▶ [Task data]

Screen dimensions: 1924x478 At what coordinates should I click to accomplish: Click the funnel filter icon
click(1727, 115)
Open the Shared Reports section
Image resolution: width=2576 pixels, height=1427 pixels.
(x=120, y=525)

▶ [Exercise objective]
Count the lines in the material above that contain the string "click", treating uppercase and lowercase as different, and reply with only the number.

▶ [Exercise solution]
2